Task details
In the items below, replace "screenshot" with "image" wherever it occurs and change nothing else. Leave the pictures out of your answer.

Record excerpts
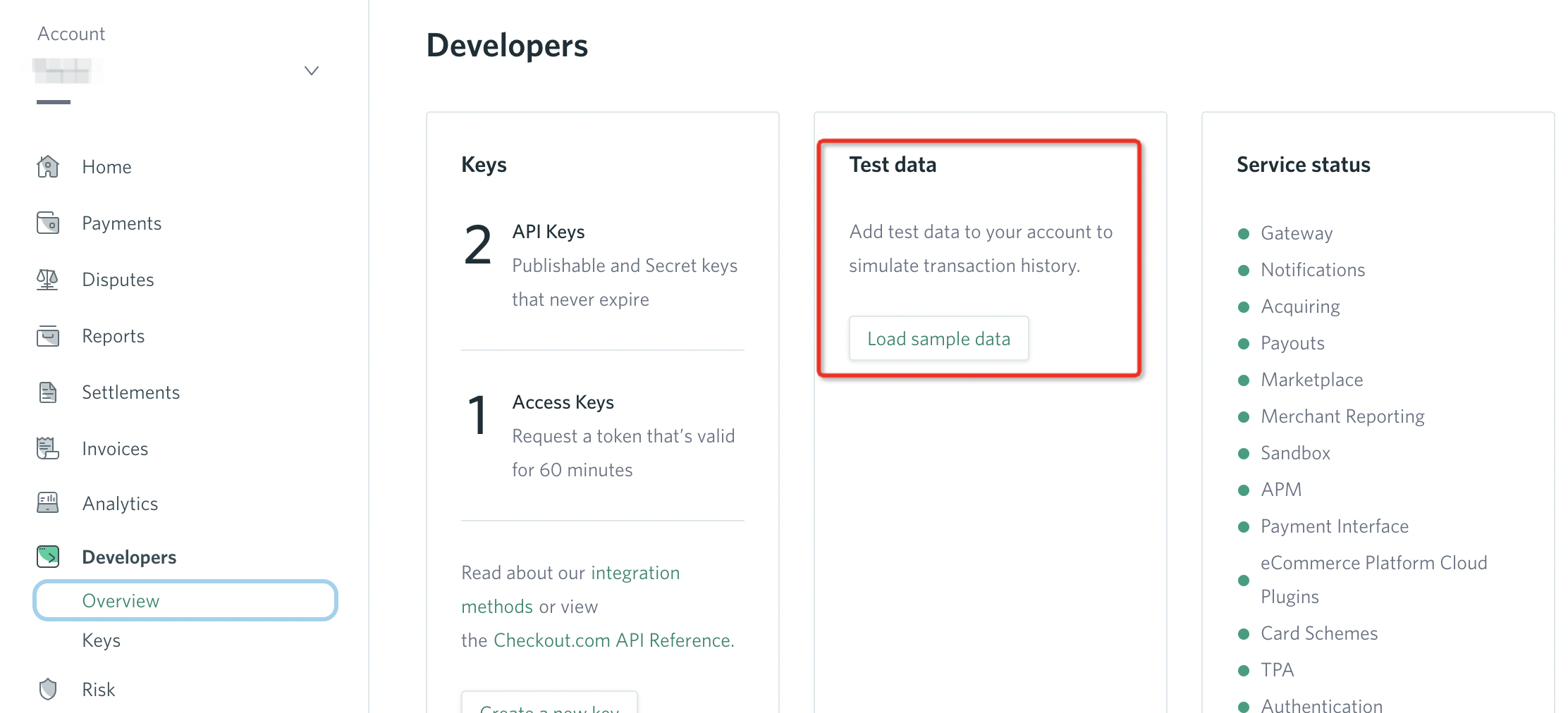Follow the integration methods link

570,590
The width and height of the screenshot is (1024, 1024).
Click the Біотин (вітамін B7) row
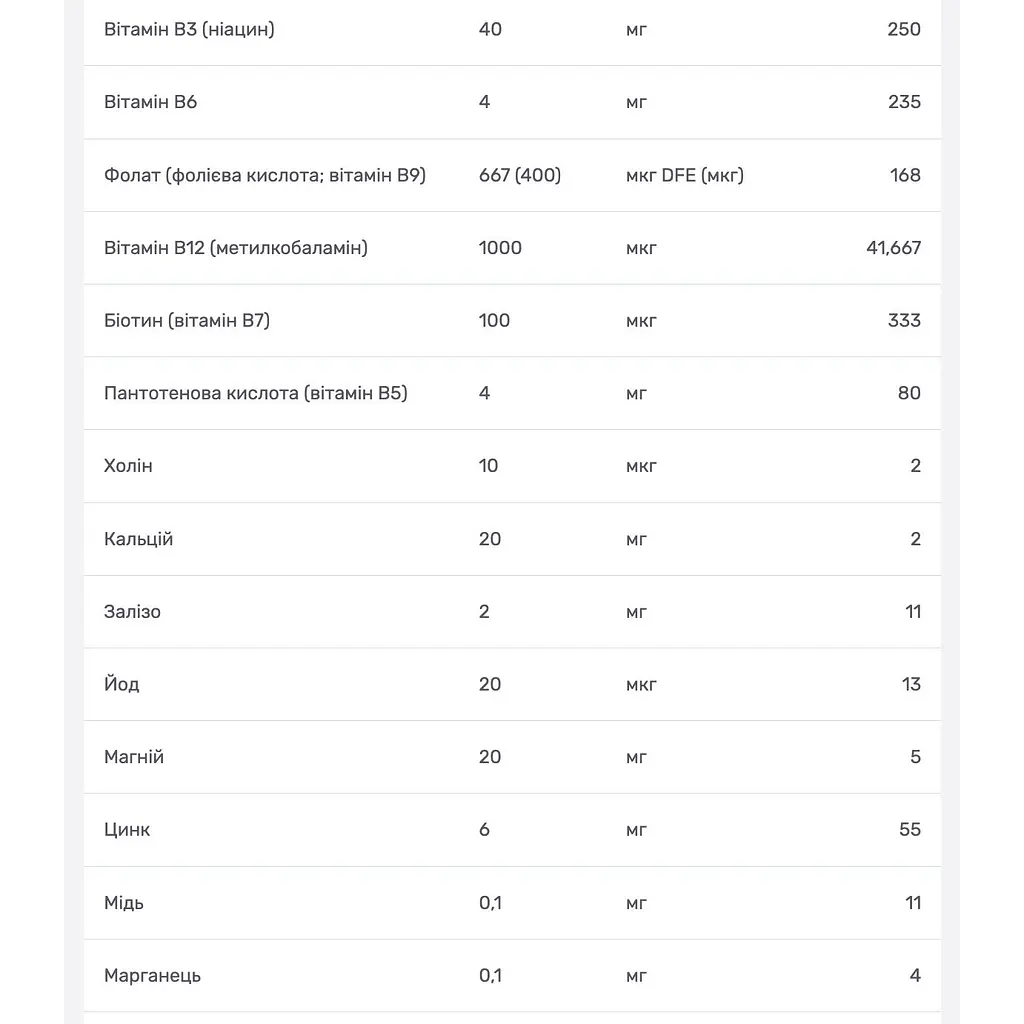pos(512,321)
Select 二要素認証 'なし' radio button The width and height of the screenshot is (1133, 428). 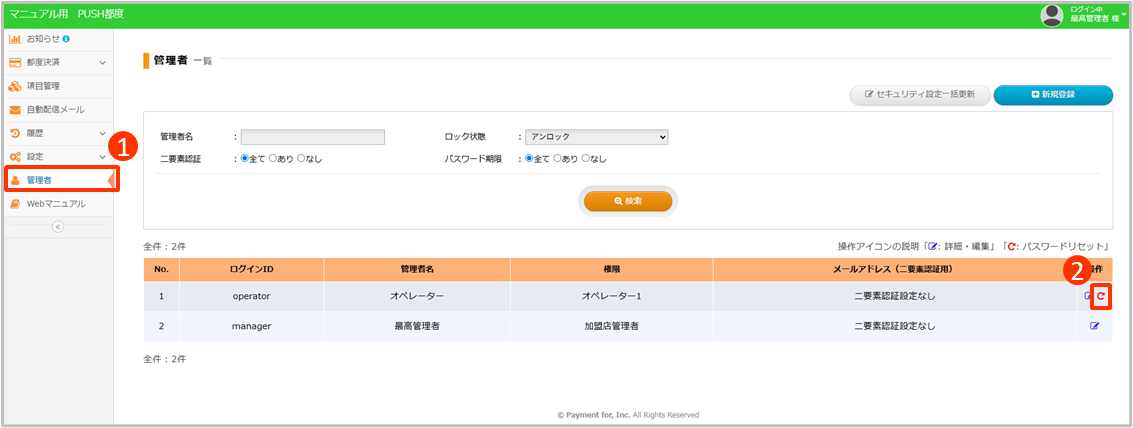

Full output
Follow the integration methods link

570,590
The width and height of the image is (1024, 1024).
Click the Біотин (вітамін B7) row
pos(512,321)
Select 二要素認証 'なし' radio button The width and height of the image is (1133, 428). 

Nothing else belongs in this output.